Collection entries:
(begin)
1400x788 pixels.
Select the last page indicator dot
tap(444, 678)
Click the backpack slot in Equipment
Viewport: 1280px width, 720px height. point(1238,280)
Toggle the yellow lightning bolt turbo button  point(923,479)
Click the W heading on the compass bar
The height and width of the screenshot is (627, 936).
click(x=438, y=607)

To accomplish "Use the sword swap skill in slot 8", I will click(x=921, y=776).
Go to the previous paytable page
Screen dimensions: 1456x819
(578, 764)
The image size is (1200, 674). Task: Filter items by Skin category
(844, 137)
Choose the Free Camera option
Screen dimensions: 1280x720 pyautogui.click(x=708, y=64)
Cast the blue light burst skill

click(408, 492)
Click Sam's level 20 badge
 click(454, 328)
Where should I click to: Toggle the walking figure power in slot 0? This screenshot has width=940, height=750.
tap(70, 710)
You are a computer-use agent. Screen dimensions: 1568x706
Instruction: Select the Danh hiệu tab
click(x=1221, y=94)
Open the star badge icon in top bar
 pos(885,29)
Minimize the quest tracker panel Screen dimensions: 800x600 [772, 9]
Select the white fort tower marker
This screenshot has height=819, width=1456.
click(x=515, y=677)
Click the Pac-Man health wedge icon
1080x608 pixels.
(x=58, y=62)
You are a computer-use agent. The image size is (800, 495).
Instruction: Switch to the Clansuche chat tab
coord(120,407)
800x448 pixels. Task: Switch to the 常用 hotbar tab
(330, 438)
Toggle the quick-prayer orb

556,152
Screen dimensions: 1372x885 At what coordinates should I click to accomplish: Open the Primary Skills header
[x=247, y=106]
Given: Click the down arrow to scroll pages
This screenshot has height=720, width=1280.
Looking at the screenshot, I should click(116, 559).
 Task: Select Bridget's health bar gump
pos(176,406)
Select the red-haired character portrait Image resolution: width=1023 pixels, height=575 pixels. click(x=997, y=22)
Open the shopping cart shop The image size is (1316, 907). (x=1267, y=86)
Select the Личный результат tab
(end)
◆ Task requirements: Print every line of the data above word for word, with nothing changed.

◆ Result for this exercise:
1400x788 pixels.
Select the last page indicator dot
tap(444, 678)
Click the backpack slot in Equipment
Viewport: 1280px width, 720px height. point(1238,280)
Toggle the yellow lightning bolt turbo button  point(923,479)
Click the W heading on the compass bar
The height and width of the screenshot is (627, 936).
click(x=438, y=607)

To accomplish "Use the sword swap skill in slot 8", I will click(x=921, y=776).
Go to the previous paytable page
Screen dimensions: 1456x819
(578, 764)
The image size is (1200, 674). Task: Filter items by Skin category
(844, 137)
Choose the Free Camera option
Screen dimensions: 1280x720 pyautogui.click(x=708, y=64)
Cast the blue light burst skill

click(408, 492)
Click Sam's level 20 badge
 click(454, 328)
Where should I click to: Toggle the walking figure power in slot 0? This screenshot has width=940, height=750.
tap(70, 710)
You are a computer-use agent. Screen dimensions: 1568x706
Instruction: Select the Danh hiệu tab
click(x=1221, y=94)
Open the star badge icon in top bar
 pos(885,29)
Minimize the quest tracker panel Screen dimensions: 800x600 [772, 9]
Select the white fort tower marker
This screenshot has height=819, width=1456.
click(x=515, y=677)
Click the Pac-Man health wedge icon
1080x608 pixels.
(x=58, y=62)
You are a computer-use agent. The image size is (800, 495).
Instruction: Switch to the Clansuche chat tab
coord(120,407)
800x448 pixels. Task: Switch to the 常用 hotbar tab
(330, 438)
Toggle the quick-prayer orb

556,152
Screen dimensions: 1372x885 At what coordinates should I click to accomplish: Open the Primary Skills header
[x=247, y=106]
Given: Click the down arrow to scroll pages
This screenshot has height=720, width=1280.
Looking at the screenshot, I should click(116, 559).
 Task: Select Bridget's health bar gump
pos(176,406)
Select the red-haired character portrait Image resolution: width=1023 pixels, height=575 pixels. click(x=997, y=22)
Open the shopping cart shop The image size is (1316, 907). (x=1267, y=86)
Select the Личный результат tab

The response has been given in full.